Chairman of the Transitional Military Council
- In office 6 April 1985 – 6 May 1986
- Deputy: Taj el-Deen Abdallah Fadl
- Preceded by: Gaafar Nimeiry as President
- Succeeded by: Ahmad al-Mirghani as Chairman of the Supreme Council

Minister of Defence
- In office 3 March 1985 – 22 April 1985
- Preceded by: Gaafar Nimeiry
- Succeeded by: Othman Abdullah Muhammad

Personal details
- Born: 1 January 1934 Omdurman, Anglo-Egyptian Sudan
- Died: 18 October 2018 (aged 84) Riyadh, Saudi Arabia
- Party: None (military)

Military service
- Allegiance: Republic of Sudan (1958–1969) Democratic Republic of Sudan (1969–1985) Republic of Sudan (1985–1986)
- Branch/service: Sudanese Army
- Years of service: 1958–1986
- Rank: Field marshal
- Battles/wars: First Sudanese Civil War Second Sudanese Civil War

= Abdel Rahman Swar al-Dahab =

President of Sudan from 1985 to 1986

Abdel Rahman Suwar al-Dahab (otherwise known as Suwar al-Dahab or al-Dahab; 1 January 1934 – 18 October 2018) (عبد الرحمن سوار الذهب) was a Sudanese military officer who served as the Head of State of Sudan from 6 April 1985, to 6 May 1986.

His full name has also been listed by the Sudanese Ministry of Defence as Abdul Rahman Muhammad Hassan Swar Al Thahab.

==Biography==
Suwar-Eldahab was born in 1934 in Omdurman, Sudan. He graduated from the Sudanese Military Academy, later attending military education courses in the United Kingdom, the United States, Egypt, and Jordan. He became a prominent figure when President Gaafar Nimeiry appointed him Chief of Staff, and then Minister of Defence and general commander of the armed forces in 1984.

In 1985, he launched a coup ousting President Gaafar Nimeiry leading to him becoming the Chairman of the Transitional Military Council. Following elections, he surrendered power to the government of head of state Ahmed al-Mirghani and prime minister Sadiq al-Mahdi in 1986.

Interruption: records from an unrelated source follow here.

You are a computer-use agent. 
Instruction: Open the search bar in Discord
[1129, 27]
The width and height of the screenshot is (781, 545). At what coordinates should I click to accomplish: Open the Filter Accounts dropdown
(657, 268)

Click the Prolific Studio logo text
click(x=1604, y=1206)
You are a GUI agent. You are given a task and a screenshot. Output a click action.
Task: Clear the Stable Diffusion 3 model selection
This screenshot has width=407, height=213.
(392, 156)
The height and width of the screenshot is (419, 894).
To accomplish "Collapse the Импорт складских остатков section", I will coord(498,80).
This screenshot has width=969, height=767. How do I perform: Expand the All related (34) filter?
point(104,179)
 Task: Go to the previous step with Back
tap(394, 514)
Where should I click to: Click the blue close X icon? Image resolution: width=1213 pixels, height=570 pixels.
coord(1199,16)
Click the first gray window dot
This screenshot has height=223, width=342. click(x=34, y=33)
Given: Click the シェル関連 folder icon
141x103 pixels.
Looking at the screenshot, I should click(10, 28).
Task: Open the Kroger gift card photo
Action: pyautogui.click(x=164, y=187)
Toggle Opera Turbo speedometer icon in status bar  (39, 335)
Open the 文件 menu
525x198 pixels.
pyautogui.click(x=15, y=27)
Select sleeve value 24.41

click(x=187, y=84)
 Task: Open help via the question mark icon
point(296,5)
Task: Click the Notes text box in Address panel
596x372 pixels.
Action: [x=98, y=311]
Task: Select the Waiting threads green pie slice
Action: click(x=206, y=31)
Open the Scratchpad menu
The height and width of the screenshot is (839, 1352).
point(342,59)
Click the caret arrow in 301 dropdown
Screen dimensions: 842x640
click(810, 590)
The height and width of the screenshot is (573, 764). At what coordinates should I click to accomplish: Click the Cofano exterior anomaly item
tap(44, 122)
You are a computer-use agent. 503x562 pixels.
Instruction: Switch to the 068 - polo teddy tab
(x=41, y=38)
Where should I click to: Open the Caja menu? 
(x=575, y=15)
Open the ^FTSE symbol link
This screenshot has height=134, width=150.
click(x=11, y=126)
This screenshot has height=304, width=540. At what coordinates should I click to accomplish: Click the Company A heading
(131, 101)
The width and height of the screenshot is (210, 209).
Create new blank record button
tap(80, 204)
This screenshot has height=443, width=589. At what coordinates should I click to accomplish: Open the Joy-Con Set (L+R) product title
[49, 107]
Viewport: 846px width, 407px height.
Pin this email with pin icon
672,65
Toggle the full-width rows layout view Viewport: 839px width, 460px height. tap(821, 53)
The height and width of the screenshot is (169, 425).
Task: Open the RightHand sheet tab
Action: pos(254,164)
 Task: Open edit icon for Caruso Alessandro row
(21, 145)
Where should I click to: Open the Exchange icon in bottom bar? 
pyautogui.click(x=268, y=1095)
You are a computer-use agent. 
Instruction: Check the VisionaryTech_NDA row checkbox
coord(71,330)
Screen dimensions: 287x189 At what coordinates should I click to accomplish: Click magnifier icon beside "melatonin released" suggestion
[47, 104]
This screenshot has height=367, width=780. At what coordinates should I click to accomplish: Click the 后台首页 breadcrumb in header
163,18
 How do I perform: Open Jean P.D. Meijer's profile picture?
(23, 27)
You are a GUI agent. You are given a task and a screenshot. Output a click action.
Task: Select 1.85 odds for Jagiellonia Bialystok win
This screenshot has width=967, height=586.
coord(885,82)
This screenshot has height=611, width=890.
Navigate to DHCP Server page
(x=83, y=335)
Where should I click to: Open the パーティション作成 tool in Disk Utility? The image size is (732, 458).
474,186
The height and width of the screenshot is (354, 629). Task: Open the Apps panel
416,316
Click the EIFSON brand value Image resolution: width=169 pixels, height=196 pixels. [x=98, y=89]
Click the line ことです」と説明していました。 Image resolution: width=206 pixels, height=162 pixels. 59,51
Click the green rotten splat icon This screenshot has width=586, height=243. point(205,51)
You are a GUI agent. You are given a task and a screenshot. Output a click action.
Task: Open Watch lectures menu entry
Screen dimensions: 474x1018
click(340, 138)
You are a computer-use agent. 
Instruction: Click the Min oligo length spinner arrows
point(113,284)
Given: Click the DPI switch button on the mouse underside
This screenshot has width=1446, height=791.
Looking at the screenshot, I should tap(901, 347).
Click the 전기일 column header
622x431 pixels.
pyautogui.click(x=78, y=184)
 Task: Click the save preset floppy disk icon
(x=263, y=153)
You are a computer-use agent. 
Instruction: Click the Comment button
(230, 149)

In 1987, he became Chairman of the Islamic Call Organization.

In 2004, he received the King Faisal International Prize for his service to Islam. He died on 18 October 2018 in Riyadh, Saudi Arabia of natural causes.

==In literature and the arts==

- Dave Eggers's 2006 novel “What is the What” recounts his use of Arab militia, notably the Baggara, in the origins of the Second Sudanese Civil War.